Sacky Christi sent me a very, very intriguing question. When a sports team is winning a lot, we say they're "on fire." What about an ice hockey team though? As she put it, "Fire and ice are like, well, fire and ice." She wanted my suggestions for what it could be called without needing too much explanation. I suggested "They're really chilling right now" and "they've got their freeze on." Then I came up with the winner: "They're un-fuego." I know my readership is full of die-hard ice hockey fans, so feel free to start using that term. Contact me via email for where to send royalties.

I was talking to my brother yesterday, and he said that he had some fantastic Spam subject lines that he could send me. Now cover your eyes if you're easily offended, but these two made me laugh so I must share:
1. "tiiny sorortiy sults geet fucekd by loacl fraat booys." At least "by" is spelled correctly.
2. "Asian teen loves extreme uhh anal sex." This one just made me laugh out loud again. The "uhh" really gets me (or at least the 14 year-old boy living inside me). Thanks, Kev!

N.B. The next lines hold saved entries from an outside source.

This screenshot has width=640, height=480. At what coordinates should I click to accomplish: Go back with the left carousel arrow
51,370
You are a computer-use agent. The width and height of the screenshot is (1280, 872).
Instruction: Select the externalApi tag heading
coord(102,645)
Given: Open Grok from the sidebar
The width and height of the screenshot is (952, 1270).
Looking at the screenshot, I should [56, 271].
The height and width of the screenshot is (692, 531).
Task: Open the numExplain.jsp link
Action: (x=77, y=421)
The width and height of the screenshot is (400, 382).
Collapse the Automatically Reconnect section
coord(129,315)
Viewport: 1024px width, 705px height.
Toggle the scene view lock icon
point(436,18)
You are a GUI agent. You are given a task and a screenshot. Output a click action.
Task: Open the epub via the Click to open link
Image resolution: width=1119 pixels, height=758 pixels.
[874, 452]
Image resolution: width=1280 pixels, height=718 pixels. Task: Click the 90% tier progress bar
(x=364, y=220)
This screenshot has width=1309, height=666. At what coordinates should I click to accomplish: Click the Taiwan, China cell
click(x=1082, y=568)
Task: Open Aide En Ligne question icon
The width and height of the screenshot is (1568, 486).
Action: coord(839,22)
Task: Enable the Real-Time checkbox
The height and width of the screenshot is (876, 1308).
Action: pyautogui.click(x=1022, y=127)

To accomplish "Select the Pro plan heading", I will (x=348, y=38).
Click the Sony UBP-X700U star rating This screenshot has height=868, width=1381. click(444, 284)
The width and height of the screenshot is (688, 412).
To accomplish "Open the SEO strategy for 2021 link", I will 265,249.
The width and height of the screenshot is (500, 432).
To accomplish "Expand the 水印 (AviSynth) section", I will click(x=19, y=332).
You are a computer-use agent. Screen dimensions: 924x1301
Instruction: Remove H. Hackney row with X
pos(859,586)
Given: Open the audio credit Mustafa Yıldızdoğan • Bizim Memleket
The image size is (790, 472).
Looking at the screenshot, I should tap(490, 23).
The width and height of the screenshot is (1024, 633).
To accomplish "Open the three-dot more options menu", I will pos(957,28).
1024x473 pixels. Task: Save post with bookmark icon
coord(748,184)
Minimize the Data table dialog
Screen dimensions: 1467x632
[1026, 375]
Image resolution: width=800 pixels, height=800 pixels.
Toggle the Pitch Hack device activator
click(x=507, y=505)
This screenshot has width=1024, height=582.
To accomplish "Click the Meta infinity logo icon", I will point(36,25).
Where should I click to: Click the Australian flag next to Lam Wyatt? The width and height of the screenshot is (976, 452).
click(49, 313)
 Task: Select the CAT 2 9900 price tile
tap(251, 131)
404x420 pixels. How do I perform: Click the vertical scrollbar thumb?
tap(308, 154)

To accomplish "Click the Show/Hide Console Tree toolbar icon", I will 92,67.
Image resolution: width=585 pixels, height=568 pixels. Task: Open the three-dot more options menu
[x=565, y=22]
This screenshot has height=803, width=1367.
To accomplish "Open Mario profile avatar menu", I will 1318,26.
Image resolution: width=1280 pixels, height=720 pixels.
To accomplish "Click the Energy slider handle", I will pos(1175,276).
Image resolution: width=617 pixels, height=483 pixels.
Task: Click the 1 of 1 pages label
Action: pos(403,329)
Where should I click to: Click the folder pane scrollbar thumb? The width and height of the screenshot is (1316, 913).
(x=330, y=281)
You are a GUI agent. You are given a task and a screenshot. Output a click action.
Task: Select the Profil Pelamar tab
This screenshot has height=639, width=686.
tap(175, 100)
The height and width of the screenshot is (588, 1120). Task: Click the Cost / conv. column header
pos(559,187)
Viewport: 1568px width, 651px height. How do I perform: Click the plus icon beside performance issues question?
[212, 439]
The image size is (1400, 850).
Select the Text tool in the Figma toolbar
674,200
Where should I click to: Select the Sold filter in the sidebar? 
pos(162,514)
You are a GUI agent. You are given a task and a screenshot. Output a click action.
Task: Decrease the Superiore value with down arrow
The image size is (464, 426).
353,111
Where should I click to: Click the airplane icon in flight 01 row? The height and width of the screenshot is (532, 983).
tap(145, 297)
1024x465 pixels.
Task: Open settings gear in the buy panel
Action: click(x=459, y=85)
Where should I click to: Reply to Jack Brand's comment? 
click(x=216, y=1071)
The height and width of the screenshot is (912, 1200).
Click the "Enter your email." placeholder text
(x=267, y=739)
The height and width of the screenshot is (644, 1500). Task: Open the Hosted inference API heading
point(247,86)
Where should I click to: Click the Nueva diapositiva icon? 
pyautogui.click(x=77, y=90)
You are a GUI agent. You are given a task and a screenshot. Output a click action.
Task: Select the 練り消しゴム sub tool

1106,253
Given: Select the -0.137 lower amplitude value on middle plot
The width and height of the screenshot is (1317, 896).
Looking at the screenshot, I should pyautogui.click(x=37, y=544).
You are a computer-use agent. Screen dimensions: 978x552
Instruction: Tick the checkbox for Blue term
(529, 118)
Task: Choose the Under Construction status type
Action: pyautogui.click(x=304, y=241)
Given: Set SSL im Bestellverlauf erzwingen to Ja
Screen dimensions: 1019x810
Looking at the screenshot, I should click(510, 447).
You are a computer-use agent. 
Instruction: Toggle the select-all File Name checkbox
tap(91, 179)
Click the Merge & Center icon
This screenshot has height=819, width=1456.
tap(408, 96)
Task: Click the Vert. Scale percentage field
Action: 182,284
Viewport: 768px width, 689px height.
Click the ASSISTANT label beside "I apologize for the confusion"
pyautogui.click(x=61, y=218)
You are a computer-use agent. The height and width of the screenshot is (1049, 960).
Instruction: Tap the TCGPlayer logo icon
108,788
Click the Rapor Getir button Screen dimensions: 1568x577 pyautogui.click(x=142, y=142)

When writing about the male enhancement supplements, I was thinking about how I've heard things like that called "nutraceuticals" recently. Every time I hear that, I think of my friend Jon telling me about fake testicles marketed to fixed dogs. I guess it's so they look intact, but it could be just for canine self-confidence. I think it's completely ridiculous, but I think of them because he said they're called "Neuticles." I couldn't remember what they were called once, and said, "What were they again? Faux-nads?" My friends and I all agreed that that's way better than the actual name.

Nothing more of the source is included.